Soltanto nel giardino del Gigante egoista restava ancora l’Inverno. Le sole
creature contente erano la Neve e la Brina.
-
La Primavera ha dimenticato questo giardino- gridavano, - e noi
ci potremo abitare tutto l’anno.
La Neve
coprì l’erba con il suo manto e la Brina dipinse gli alberi d’argento.
Invitarono a stare con loro la Tormenta e la Grandine.
-
Non capisco perché la Primavera tardi tanto a venire. Speriamo
che il tempo cambi – disse il Gigante, mentre, seduto presso alla finestra,
guardava quel suo giardino così bianco e così freddo.
Ma la
Primavera e L’Estate non vennero.
L’Autunno
poi donò i suoi frutti dorati a tutti gli altri giardini. Nel giardino del
Gigante invece rimaneva sempre l’Inverno e la Tormenta, la Grandine, La Brina
e la Neve si rincorrevano fra gli alberi.
Una
mattina, mentre stava a letto sveglio, il Gigante udì una musica molto bella:
era il canto di un piccolo fringuello che si era posato sul davanzale della
finestra. In quel momento la Grandine smise di saltare sulle tegole e la
Tormenta smise di ruggire, mentre un profumo delicato entrava nella camera della
finestra aperta.
-
Sarà arrivata la Primavera – disse il Gigante correndo alla
finestra.
Che
cosa vide? Vide uno spettacolo meraviglioso: i bambini, che lui stesso aveva
cacciato, erano strisciati attraverso un piccolo buco nel muro, e sedevano sui
rami degli alberi.
Per la
contentezza, gli alberi si erano ricoperti di fiori, gli uccelli volavano qua e
là cinguettando e i fiori ridevano fra l’erba verde.
In un
angolo del giardino però era ancora inverno e laggiù stava un ragazzetto tanto
piccino che non arrivava a toccare i rami dell’albero e per questo gli girava
intorno piangendo disperatamente. La Brina e la Neve ricoprivano ancora il
povero albero e la Tormenta ruggiva tra i sui rami.
-
Arrampicati, bambino – diceva l’albero, mentre chinava più
in basso che poteva i suoi rami, ma il bambino era troppo piccolo. Il cuore del
Gigante si sciolse ad un tratto.
-
Come sono egoista! Ora capisco perché la Primavera non è mai
voluta venire. Metterò
Quel
bimbetto sull’albero, getterò giù il muro e il mio giardino diventerà per
sempre il prato dei giochi dei bambini.
Senza
fare rumore uscì in giardino. Ma i bambini appena lo videro, scapparono via e
nel giardino tornò l’Inverno.
Solo il
bimbo più piccolo, che non aveva visto il Gigante non scappò. Il Gigante lo
prese delicatamente su una mano e lo mise a sedere sull’albero. L’albero,
all’improvviso, fiorì e gli uccelli si affollarono sui suoi rami. Il bimbo
piccino allora abbracciò e baciò il Gigante.
Gli
altri bambini, vedendo che il Gigante non era più cattivo, tornarono di corsa e
con loro venne la Primavera.
-
Ora è vostro il giardino, bimbi miei – disse il Gigante. Poi
prese un piccone grande e abbattè il muro. Da allora i bambini, finita la
scuola, vennero a giocar con il Gigante.
Ma il
bimbo piccino non si vide mai più.
Passarono
gli anni e il Gigante, oramai molto buono con tutti, diventò vecchio e debole.

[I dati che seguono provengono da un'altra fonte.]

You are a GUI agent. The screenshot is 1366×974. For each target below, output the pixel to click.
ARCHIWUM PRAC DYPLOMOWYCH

Seduto in un’enorme poltrona, guardava i bambini giocare, ammirava il suo
giardino e pensava sempre al suo piccolo amico.
Una
mattina d’inverno, mentre guardava dalla sua finestra, vide nell’angolo più
distante del giardino un albero coperto di fiori bianchi. Dai suoi rami
pendevano frutti d’argento e sotto i rami stava il bambino tanto amato.
Il
Gigante, traboccante di gioia, si precipitò in giardino. Quando fu vicino al
bambino, vide che aveva sulle palme delle mani e sui piedi i segni rossi di due
chiodi e, tutto rosso d’ira, gridò:
-
Chi ha osato ferirti? Dimmelo che posso ucciderlo.
-
No, no – rispose il bambino – queste sono le ferite
dell’amore.
-
Chi sei? – domandò allora il Gigante, cadendo in ginocchio
davanti al fanciullo.
Questi
sorrise e gli disse:
-
Una volta mi facesti giocare nel tuo giardino e oggi voglio che
tu venga nel mio.
E quel pomeriggio, quando i bambini vennero a giocare, trovarono il Gigante morto, sdraiato sotto l’albero ricoperto di fiori bianchi.